→ **TASK STATEMENT**:
Duplicate the lines in the listing below, from the line with "Locate an element" to the line with "Image resolution: width=763", including both of those lines.

→ **DATA SUPPLIED**:
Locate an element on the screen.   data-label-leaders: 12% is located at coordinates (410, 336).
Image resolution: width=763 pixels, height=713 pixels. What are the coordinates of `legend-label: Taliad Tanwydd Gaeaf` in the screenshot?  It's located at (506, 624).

* * *

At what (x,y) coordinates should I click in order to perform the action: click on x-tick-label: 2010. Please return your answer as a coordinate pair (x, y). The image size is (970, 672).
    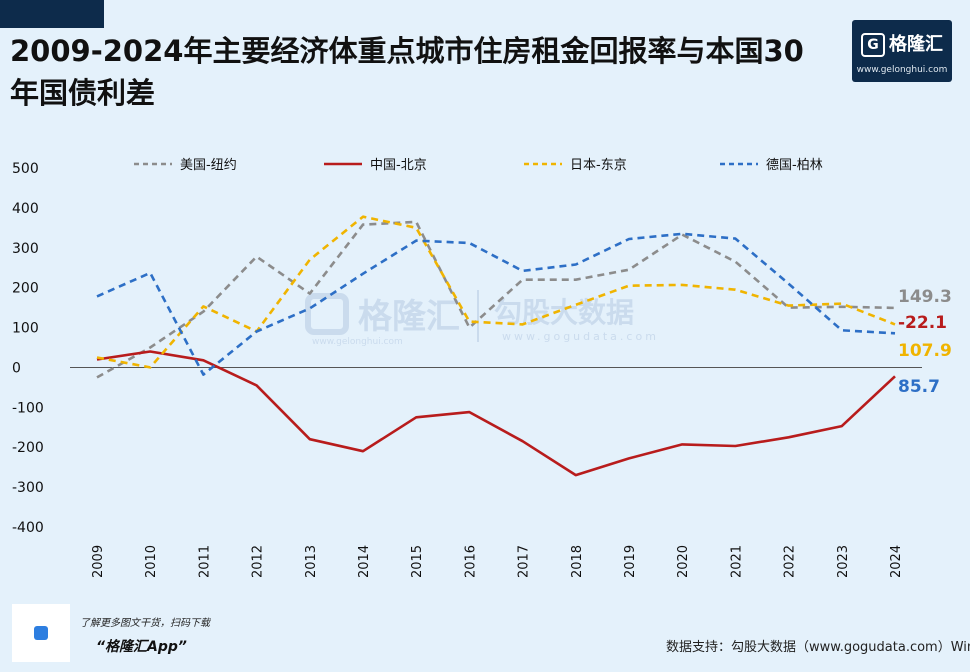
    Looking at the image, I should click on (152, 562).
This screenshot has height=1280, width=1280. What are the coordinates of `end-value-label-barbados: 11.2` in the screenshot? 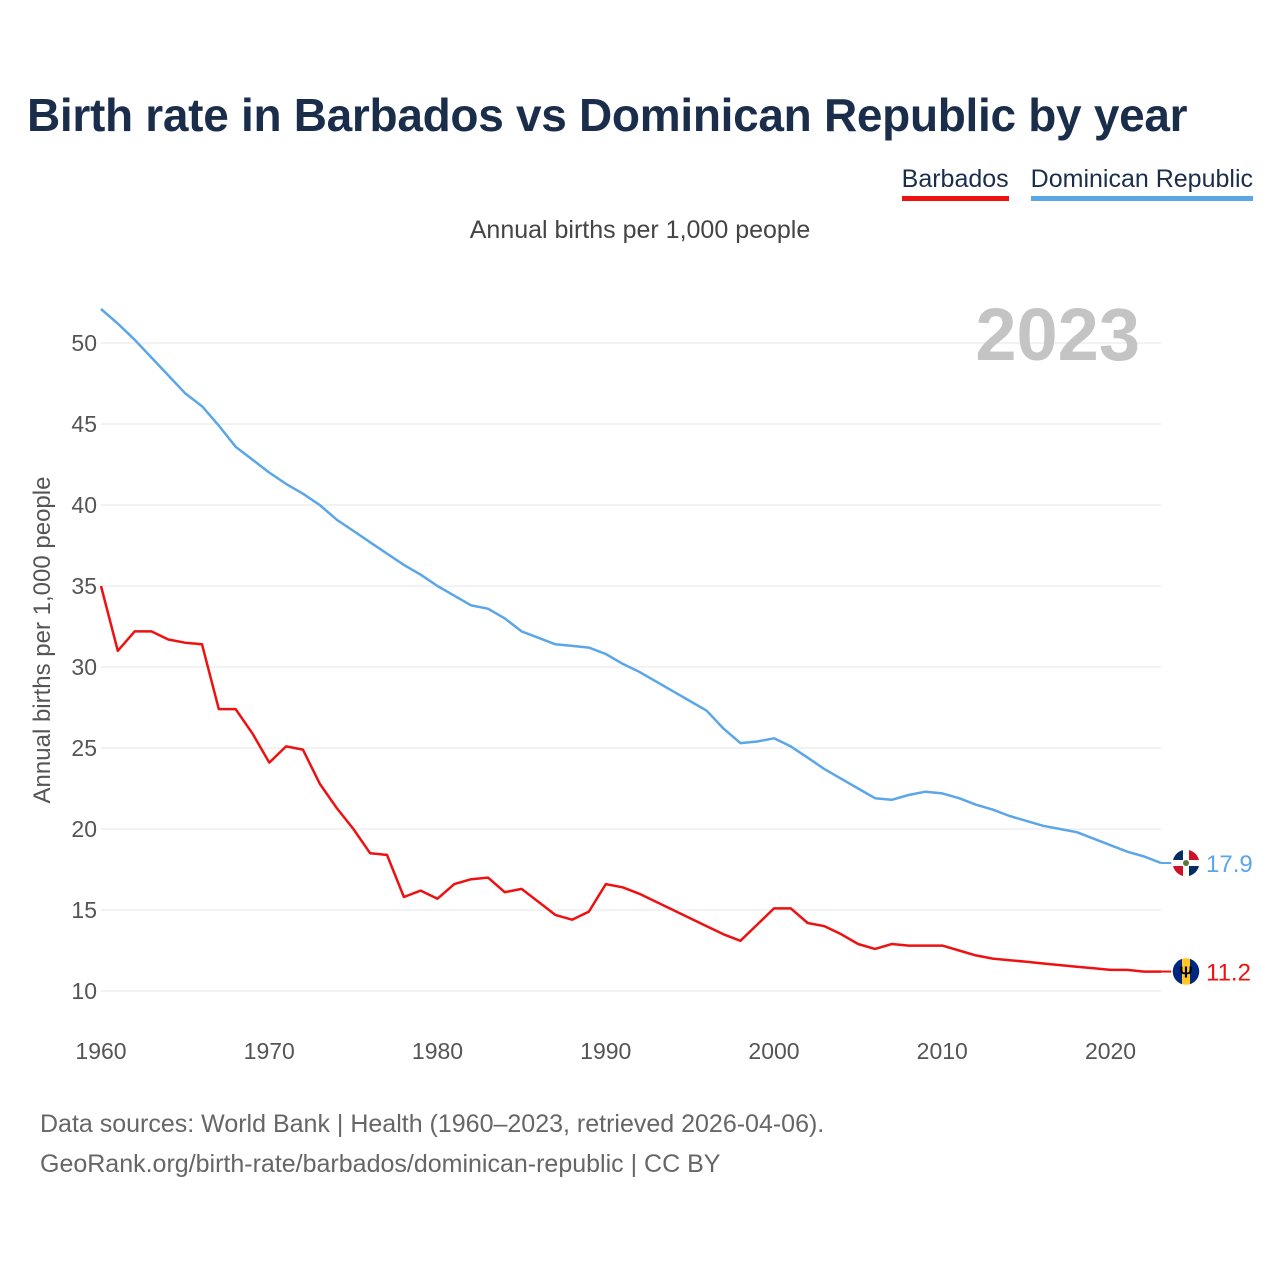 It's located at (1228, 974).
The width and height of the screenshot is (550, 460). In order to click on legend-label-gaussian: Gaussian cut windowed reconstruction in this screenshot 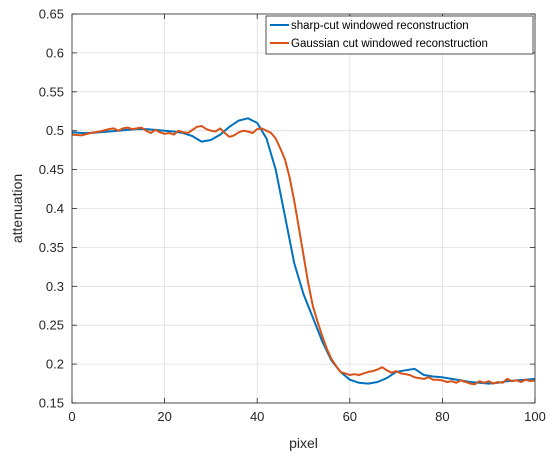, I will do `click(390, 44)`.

--

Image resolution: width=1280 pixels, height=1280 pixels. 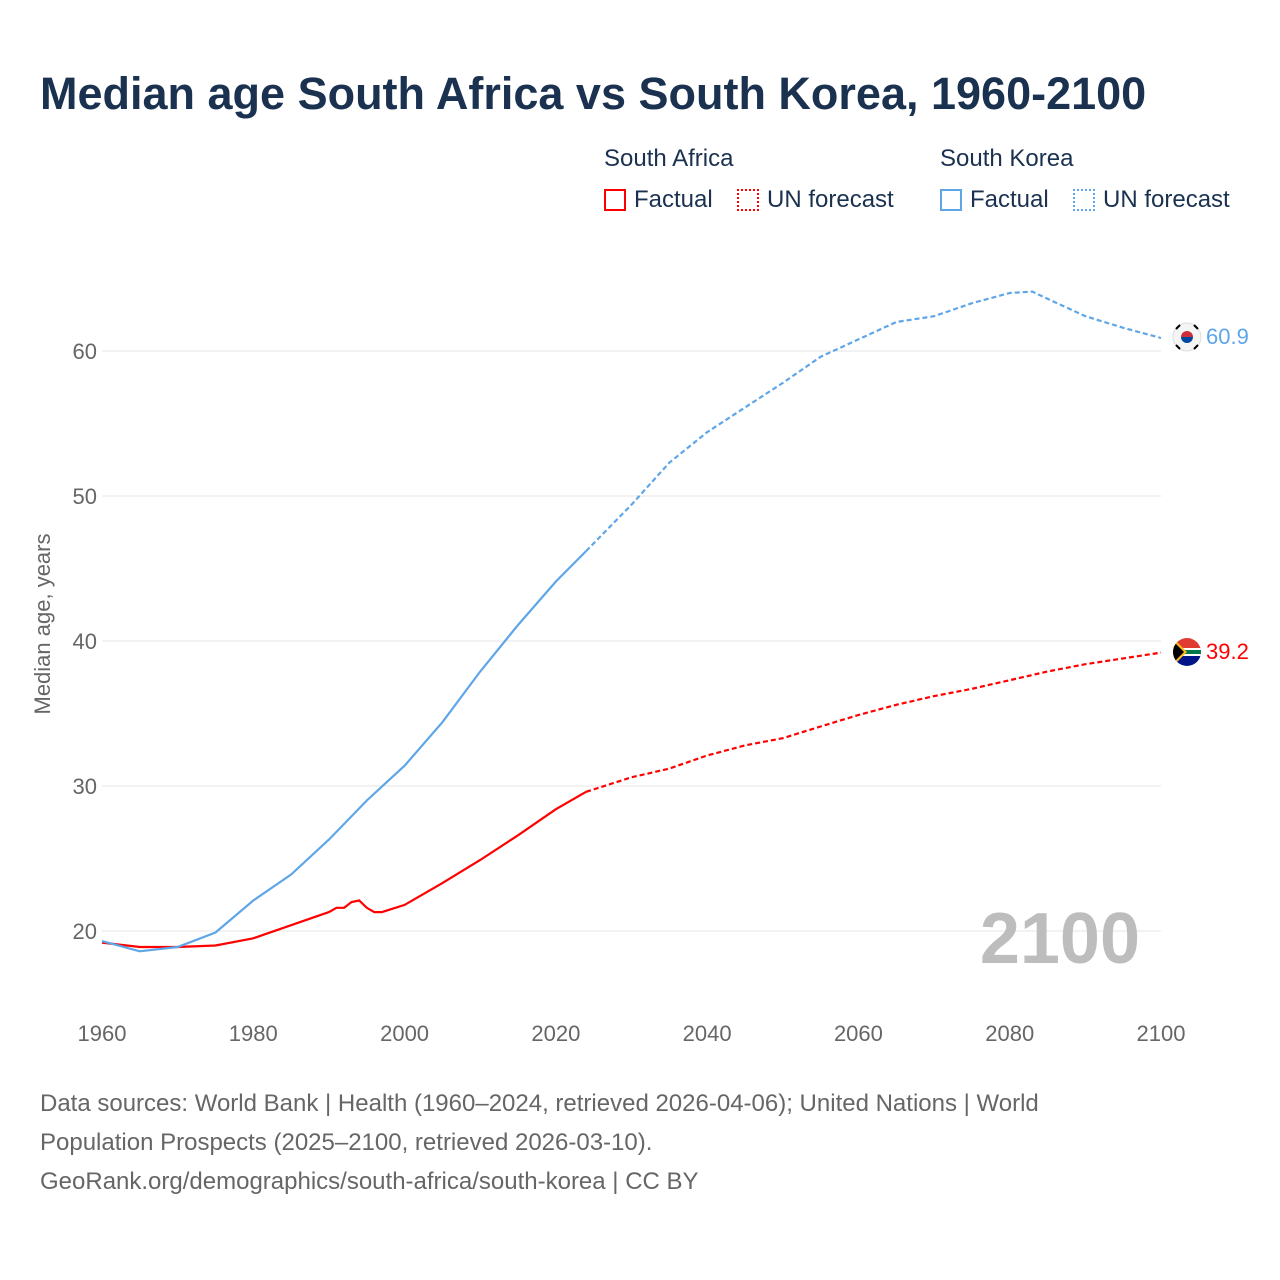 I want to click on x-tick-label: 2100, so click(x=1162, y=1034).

→ **REPLY TO THE TASK**:
Locate an element on the screen.   data-label-leaders: 12% is located at coordinates (410, 336).
Image resolution: width=763 pixels, height=713 pixels. What are the coordinates of `legend-label: Taliad Tanwydd Gaeaf` in the screenshot?  It's located at (506, 624).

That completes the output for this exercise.